Marina Vujnovic, Ph.D., professor of journalism in the Department of Communication, and Johanna Foster, Ph.D., associate professor of sociology and Helen McMurray Bennett Endowed Chair in Social Ethics, are co-authors of a new book, “Higher Education and Disaster Capitalism in the Age of COVID-19,” published by Palgrave Macmillan on Nov. 10.
In their book, Vujnovic and Foster examine higher education in the context of “disaster capitalism,” a crisis that they assert “deeply impacts what and how students in the U.S. learn, who gets to learn, and the very mission of the academy.”
Stephanie Hall, Ph.D., a senior fellow at The Century Foundation, notes, “Their work provides a theoretical and conceptual grounding for understanding privatization as a large-scale phenomenon while situating the shifts in practice on the ground in context so that faculty, administrators, and advocates can understand from a bird’s eye view what role they play.”
Originally coined by Naomi Klein in “The Shock Doctrine: The Rise of Disaster Capitalism” (2007), “disaster capitalism” provides a lens for Vujnovic and Foster to examine post-pandemic higher education, arguing that a crisis in higher education exists within a larger context of advanced global capitalism, “fueled by variable and historically situated racial structures and hetero-patriarchies that particularly sacrifice students without race, class or gender privilege.”

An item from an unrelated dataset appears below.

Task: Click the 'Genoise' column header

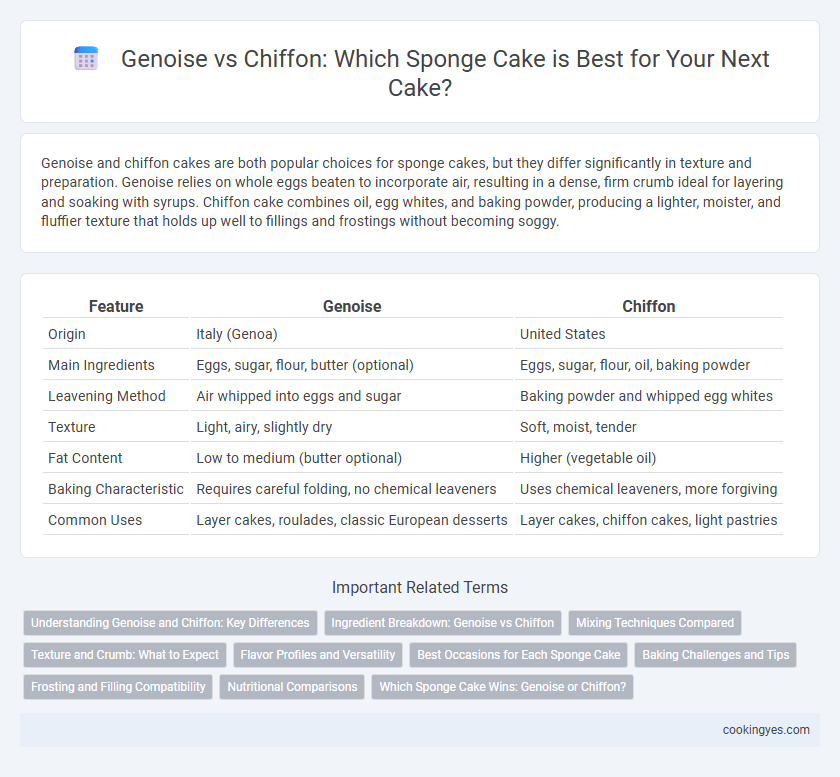Action: (x=352, y=307)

Vujnovic and Foster further explore the “academic labor cost and control strategies” that many colleges and universities deployed during the COVID-19 pandemic, citing institutions that used fiscal emergencies to justify labor and program reductions. The authors also dive deep into the workings of “pandemic task forces” that were established to combat COVID-19’s effects on higher education, and how these groups often placed authority in the hands of “campus executives in student affairs and athletics, as opposed to faculty-supported leaders in academic affairs.”
The book details several examples of the relationship between the COVID-19 pandemic and resulting decision-making across higher education, including in return-to-campus policies, adoption of virtual learning, and in tuition increases. Vujnovic and Foster dissect alternative motivations behind these decisions and explore who may have profited from them.
In the final chapter, the authors conclude that while “higher education is not in ruins,” there are steps to be taken that can help us achieve “a different kind of pandemic opportunity” with not only “new colleges and universities for the people, but a new and fair economy for all.”
Elizabeth Tandy Shermer, Ph.D., associate professor of history at Loyola University Chicago, describes the book as “a must-read for anyone wondering what went wrong on campuses across the country. Their personal perspective and scholarly research deftly shows that the academy can never go back to their pre-pandemic ‘normal.’”
Foster is the president of the faculty association of Monmouth University, a collective bargaining chapter of the AAUP. Vujnovic is the former two-term chair of the faculty council and served on the council’s executive board for nearly a decade.